Lab Notebook #2

Lab Notebook #2

Recipe: Pumpkin Peanut Butter Ice Cream (working on the name)

Prep time: 20

Slurry
2 cups soymilk, high heat to boil
2 Tbsp cornstarch
2 Tbsp coconut milk

Base
1 cup coconut milk
1 cup Splenda
1/4 cup Splenda brown sugar
1 1/2 tsp cinnamon
1/2 tsp nutmeg
1/4 salt
1 1/2 tsp vanilla extract
15 oz can of pumpkin

The last ice cream came out to be rock hard and took a long time to melt to a point in which we could taste it. To help with the texture and create a creamier consistency, we made a slurry. This slurry was made of  2 cups of soymilk, 2 Tbsp of coconut milk, and 2 Tbsp of cornstarch. The soymilk was boiled at a high heat. The coconut milk and cornstarch were mixed separately and added to the boiling soymilk. We quickly whisked the contents overheat for about 7 minutes then removed into a cold ice bath, all while continuing to whisk the slurry.
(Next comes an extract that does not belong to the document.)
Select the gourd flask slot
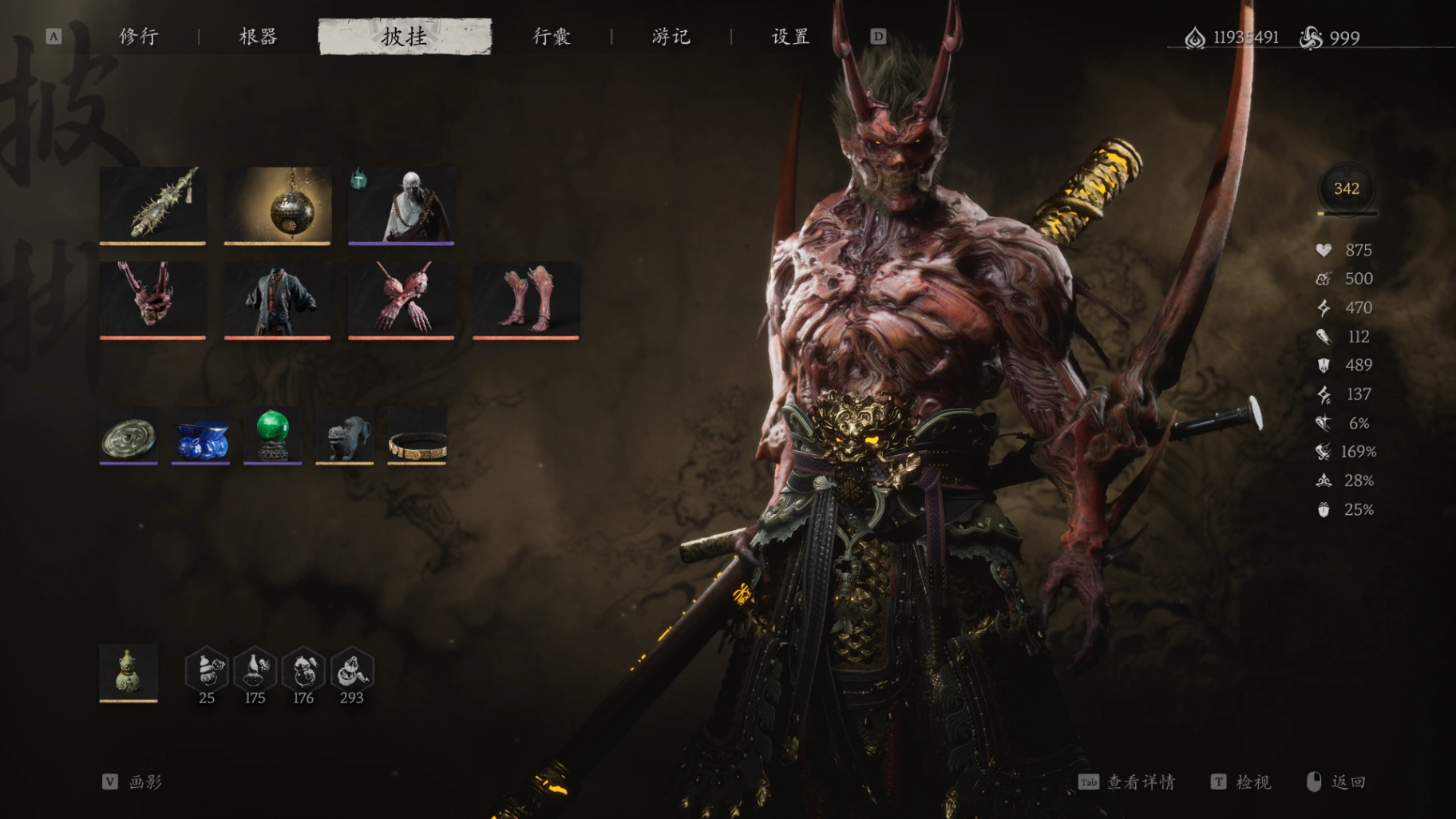The image size is (1456, 819). tap(129, 672)
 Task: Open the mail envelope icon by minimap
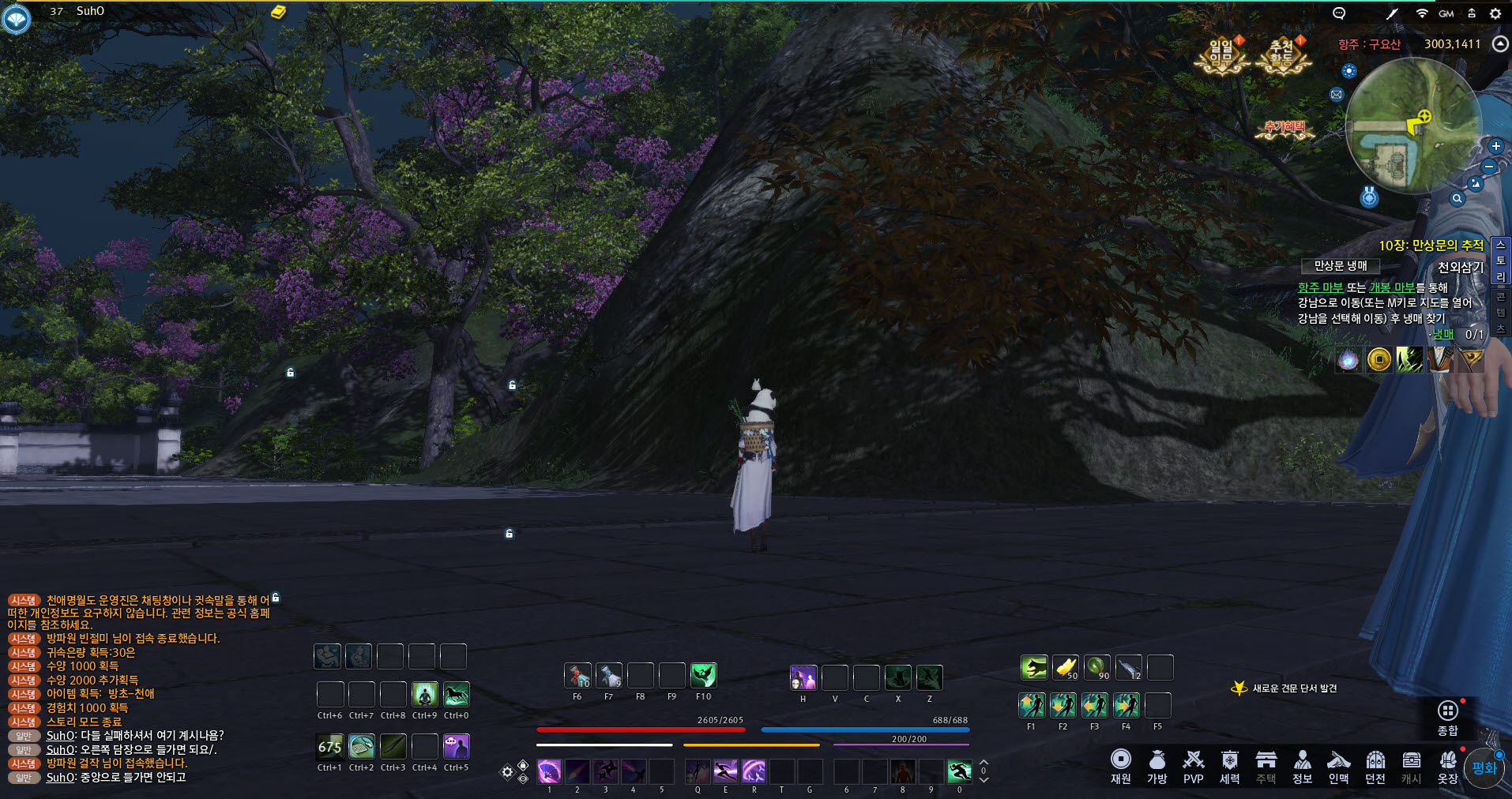point(1336,95)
While the slurry was being made, we mixed the pumpkin base together. This consisted of the 15 oz can of pumpkin, 1 1/2 tsp cinnamon, and 1/2 tsp nutmeg.











After the slurry was finished being made and the base was ready, we combined the two in the ice cream maker attached to the mixer. It smelled delicious! We let it mix while we worked on the peanut butter drizzle/swirl.






To create a better peanut butter swirl we tried heating 1/3 cup peanut butter then adding soymilk to thin it out. Unfortunately it did not work, actually, it thickened instead of thinned. We tried using coconut milk and came up with the same results. On the third try, we did not heat the peanut butter and added an equal ratio of soymilk (1/3 cup to 1/3 cup). The consistency was what we were looking for.

All steps were then completed. We poured half the pumpkin ice cream into a bread pan then swirled our peanut butter mixture. This will add more of a peanut butter flavor throughout the ice cream. Then we poured the rest of the pumpkin ice cream on top and garnished it with the rest of the peanut butter drizzle.

Due to the sugar alternatives and few ingredients, our product is very low in carbs and sugar. This ice cream is a one carb option for diabetic patients. Our carb count is actually so low that the patient can eat double the serving size and still be consuming a healthy amount of carbohydrates. Not only are diabetics able to eat a dessert but feel they are eating something healthy and in their carbohydrate range.

This recipe is benefiting Betsy tremendously because we are creating a recipe she can advertise on her website. She can advertise she provides a recipe specifically tailored to the diabetic community.